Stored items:
[Start of section]
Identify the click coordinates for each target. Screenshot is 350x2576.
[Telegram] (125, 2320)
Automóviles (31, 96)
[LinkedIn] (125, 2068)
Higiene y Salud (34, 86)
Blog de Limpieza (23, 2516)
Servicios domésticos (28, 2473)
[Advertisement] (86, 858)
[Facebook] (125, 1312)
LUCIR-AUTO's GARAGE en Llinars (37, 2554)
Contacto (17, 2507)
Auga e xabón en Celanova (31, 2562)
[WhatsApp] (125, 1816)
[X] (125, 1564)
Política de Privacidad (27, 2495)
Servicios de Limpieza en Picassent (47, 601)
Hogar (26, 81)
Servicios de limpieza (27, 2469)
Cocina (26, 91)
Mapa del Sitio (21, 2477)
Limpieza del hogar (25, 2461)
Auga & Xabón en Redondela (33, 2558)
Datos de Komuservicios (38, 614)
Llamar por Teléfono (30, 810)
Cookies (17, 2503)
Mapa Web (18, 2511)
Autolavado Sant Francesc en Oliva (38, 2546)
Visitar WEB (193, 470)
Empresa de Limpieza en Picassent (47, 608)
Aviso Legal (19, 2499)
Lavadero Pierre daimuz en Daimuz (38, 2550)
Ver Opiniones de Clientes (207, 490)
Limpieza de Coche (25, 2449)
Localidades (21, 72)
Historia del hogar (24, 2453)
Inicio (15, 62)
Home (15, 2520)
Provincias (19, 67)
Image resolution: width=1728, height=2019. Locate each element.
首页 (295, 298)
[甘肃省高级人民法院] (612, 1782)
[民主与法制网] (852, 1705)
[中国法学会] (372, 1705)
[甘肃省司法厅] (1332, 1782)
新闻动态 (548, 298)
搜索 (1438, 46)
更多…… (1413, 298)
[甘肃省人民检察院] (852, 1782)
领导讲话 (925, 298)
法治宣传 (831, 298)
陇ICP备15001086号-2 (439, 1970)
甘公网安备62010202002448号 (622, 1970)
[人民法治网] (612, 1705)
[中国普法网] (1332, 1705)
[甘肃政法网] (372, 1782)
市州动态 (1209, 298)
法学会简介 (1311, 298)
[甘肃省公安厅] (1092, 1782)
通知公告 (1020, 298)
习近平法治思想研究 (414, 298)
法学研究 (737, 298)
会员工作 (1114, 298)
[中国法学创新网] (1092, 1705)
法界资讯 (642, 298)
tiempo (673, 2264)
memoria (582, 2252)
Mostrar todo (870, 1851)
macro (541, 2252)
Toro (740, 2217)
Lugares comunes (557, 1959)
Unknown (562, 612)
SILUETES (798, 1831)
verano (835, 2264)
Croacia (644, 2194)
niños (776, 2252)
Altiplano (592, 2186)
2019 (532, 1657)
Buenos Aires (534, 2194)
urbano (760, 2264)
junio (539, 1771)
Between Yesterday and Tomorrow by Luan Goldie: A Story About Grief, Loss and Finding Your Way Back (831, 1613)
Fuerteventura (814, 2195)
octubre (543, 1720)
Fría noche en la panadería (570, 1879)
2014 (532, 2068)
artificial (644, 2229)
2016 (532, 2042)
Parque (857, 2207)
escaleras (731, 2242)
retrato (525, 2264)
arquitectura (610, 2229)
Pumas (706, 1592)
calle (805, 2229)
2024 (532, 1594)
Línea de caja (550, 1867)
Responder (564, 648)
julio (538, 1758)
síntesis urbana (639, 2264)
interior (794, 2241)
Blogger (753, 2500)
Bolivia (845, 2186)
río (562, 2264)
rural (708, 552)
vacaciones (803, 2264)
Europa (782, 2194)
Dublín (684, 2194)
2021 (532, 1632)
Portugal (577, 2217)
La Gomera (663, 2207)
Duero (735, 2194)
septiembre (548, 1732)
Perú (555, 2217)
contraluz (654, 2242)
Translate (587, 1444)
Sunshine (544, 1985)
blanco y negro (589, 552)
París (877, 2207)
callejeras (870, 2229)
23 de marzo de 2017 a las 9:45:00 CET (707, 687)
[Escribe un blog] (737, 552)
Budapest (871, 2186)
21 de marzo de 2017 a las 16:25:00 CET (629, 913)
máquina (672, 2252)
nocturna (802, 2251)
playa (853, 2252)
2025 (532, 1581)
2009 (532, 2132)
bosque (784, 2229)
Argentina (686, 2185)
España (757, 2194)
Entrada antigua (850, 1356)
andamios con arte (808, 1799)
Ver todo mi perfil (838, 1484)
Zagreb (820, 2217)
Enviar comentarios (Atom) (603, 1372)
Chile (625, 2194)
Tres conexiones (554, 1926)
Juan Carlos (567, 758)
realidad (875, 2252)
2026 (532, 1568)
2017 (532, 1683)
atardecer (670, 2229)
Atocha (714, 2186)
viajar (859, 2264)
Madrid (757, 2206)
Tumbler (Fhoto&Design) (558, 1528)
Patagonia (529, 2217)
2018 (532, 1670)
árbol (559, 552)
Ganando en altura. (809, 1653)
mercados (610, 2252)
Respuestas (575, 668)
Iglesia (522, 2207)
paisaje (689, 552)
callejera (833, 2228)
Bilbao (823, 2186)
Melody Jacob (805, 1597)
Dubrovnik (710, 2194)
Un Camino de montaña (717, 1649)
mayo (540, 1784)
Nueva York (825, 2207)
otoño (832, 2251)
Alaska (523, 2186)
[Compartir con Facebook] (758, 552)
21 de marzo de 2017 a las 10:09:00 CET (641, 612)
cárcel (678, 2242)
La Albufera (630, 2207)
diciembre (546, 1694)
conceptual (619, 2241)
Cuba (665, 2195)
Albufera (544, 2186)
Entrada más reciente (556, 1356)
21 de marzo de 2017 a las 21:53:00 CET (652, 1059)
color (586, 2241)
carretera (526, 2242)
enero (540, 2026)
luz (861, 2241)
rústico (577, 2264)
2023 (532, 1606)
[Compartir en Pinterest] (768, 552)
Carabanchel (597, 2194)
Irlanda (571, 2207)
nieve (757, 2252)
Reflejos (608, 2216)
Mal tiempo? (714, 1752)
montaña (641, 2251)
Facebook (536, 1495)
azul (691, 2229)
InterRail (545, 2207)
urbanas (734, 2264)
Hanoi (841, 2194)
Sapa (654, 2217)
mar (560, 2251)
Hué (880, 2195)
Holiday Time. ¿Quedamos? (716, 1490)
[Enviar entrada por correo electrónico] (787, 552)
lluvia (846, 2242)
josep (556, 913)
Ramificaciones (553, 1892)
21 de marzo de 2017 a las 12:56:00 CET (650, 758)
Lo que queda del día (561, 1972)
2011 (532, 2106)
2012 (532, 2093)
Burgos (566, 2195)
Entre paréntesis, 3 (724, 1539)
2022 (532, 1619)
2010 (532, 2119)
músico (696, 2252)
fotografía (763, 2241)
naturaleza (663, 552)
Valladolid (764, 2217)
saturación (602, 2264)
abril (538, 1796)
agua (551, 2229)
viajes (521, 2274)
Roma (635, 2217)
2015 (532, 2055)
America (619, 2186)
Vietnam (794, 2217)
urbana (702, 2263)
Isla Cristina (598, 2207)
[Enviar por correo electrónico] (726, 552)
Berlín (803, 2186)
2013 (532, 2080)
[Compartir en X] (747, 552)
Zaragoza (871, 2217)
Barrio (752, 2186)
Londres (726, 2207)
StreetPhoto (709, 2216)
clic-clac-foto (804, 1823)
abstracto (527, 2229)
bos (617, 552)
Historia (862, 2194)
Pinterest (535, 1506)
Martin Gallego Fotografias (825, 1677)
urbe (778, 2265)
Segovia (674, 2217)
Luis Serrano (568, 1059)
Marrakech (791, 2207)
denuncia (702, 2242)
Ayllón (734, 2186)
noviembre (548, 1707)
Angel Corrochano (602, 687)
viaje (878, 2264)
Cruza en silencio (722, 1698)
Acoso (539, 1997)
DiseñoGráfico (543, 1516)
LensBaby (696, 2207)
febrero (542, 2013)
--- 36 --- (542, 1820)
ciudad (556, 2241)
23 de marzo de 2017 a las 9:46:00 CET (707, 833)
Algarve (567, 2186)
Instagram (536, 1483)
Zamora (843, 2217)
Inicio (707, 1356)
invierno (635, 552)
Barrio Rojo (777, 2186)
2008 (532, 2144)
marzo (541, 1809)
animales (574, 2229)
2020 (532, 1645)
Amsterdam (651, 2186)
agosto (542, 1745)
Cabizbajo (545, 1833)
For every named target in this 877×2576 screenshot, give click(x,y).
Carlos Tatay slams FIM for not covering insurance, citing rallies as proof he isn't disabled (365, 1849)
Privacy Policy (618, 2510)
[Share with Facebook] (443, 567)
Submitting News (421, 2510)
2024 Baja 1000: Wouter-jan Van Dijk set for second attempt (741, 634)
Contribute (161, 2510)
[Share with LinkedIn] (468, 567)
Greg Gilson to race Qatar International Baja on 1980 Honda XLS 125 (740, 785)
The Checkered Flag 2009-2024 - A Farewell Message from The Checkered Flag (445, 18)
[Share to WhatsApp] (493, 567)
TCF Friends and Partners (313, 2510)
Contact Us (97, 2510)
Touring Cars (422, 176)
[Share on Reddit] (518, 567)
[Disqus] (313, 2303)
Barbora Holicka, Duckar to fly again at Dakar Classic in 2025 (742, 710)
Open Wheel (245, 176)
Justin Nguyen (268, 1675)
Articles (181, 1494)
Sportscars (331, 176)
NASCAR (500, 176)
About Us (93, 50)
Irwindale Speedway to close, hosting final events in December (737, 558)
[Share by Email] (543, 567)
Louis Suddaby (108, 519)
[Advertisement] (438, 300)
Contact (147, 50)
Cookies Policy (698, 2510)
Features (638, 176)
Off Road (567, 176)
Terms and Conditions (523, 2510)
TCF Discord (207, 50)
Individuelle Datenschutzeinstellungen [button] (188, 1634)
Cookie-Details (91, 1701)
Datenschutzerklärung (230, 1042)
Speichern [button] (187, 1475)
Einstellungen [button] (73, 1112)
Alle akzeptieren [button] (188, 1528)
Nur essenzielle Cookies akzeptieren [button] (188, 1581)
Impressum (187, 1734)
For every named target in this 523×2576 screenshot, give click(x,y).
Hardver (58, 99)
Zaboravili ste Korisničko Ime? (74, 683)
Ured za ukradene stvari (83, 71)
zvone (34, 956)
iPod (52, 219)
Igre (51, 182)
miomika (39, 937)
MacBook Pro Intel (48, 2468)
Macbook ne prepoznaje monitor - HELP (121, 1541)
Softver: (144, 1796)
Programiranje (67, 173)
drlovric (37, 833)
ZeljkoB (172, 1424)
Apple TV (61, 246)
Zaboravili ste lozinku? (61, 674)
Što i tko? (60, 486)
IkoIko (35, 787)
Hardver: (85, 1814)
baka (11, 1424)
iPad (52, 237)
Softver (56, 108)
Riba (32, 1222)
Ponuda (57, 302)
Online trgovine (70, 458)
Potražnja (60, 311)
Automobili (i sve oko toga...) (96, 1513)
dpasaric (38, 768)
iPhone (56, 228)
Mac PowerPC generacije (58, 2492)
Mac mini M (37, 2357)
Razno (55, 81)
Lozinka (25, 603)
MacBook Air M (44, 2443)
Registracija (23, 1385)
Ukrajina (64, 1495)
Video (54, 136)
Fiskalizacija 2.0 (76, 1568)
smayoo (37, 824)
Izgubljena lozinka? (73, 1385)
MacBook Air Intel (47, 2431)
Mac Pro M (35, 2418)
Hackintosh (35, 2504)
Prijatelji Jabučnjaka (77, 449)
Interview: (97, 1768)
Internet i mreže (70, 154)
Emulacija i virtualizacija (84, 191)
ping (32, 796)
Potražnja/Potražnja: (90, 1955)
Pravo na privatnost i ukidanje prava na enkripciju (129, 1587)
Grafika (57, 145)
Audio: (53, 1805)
[End of section]
Reproduce, character for character, only the lines of the preceding data that start at the line with "Cruza en silencio (722, 1698)" and end at the line with "Barrio Rojo (777, 2186)", both included.

Cruza en silencio (722, 1698)
Acoso (539, 1997)
DiseñoGráfico (543, 1516)
LensBaby (696, 2207)
febrero (542, 2013)
--- 36 --- (542, 1820)
ciudad (556, 2241)
23 de marzo de 2017 a las 9:46:00 CET (707, 833)
Algarve (567, 2186)
Instagram (536, 1483)
Zamora (843, 2217)
Inicio (707, 1356)
invierno (635, 552)
Barrio Rojo (777, 2186)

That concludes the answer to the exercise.